La conclusion de Kurz est sans appel. Le capitalisme en est arrivé au point où sa chute est imminente. Le progrès technique, causé par le mécanisme de la concurrence, a tellement exclu le travail humain du procès de production qu’il n’est plus possible de faire des profits : ceux-ci, en effet, pour Kurz comme pour tout marxiste authentique, ne peuvent provenir que de l’extorsion de la plus-value par le capitaliste sur le prolétaire. En l’absence de travail humain, point de profit.

Dès lors, le capitalisme ne peut se survivre que dans la fuite en avant. On espère des gains futurs. On produit et on consomme à crédit. La croissance devient vitale, obsessionnelle. On fait tout pour en garder l’illusion. Car, sans elle, le château de cartes du Progrès éternel s’écroulera. Et toutes les tentatives, de gauche, comme de droite, populistes ou socialistes, de sauver le système en y réintroduisant l’État ne sont que pures illusions.

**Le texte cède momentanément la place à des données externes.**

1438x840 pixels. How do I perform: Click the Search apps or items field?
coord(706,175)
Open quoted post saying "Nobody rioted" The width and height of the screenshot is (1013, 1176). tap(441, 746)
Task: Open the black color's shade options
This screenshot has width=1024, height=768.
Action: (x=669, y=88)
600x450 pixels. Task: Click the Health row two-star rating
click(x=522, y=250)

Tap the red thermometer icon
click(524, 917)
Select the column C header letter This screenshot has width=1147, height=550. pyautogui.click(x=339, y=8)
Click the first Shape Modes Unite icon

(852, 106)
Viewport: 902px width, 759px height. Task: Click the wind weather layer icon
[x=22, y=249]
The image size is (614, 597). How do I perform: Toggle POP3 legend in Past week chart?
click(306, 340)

2. Clarifications théoriques

Le marxisme de Robert Kurz est bien particulier. Ici, point de prolétariat chargé de faire advenir une révolution, point de revendications catégorielles dans le cadre du marché du travail, point d’adoration du rôle de l’État ou du Parti. Et pas d’icônes, non plus. L’URSS ne fut selon Kurz qu’un capitalisme de rattrapage, et Lénine, Staline, Mao, que des dictateurs ayant servi les intérêts de leur État dans la concurrence mondiale, et non ceux des travailleurs.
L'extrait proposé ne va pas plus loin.